Biosimilar development
Presenting the guide at the launch, Dr Juan Garcia Burgos, head of EMA’s Public Engagement Department emphasised that “this comprehensive reference material is a joint effort to support information and continuous education of healthcare professionals in the EU, and facilitate dialogue with patients.”
The EU has pioneered the regulation of biosimilar medicines by establishing a solid framework for their approval and by shaping biosimilar development globally.
Since the EU approved the first biosimilar in 2006, the evidence gained from clinical experience shows that biosimilars approved in the EU are as safe and effective in all their approved indications as other biological medicines. To date, the Agency’s Committee for Medicinal Products for Human Use (CHMP) has recommended 28 biosimilars for use in the EU.
Please note that this document does not represent new guidelines. It is a guide for healthcare professionals.
Nice document.
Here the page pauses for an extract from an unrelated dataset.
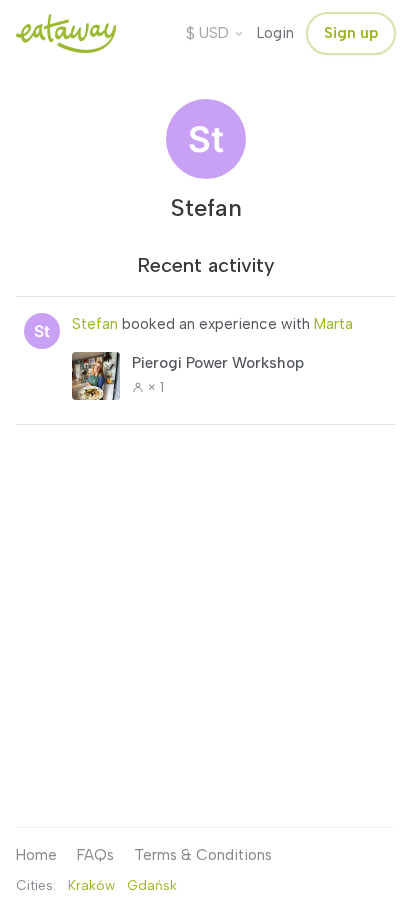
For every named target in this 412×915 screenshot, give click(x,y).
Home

Development and introduction of biosimilars is definitely a positive evolution with good experience so far.
Unfortunately in this particular document the comparison between a manufacturing change and the development of a biosimilar is oversimplified (and thereby scientifically not fully correct). Similarly, the ‘simple’ comparison of the concept of biosimilarity to the intrinsic variability of any biological is also scientifically incorrect (by the way this can also be deduced from the EPAR).
Interesting news. I have to read documents.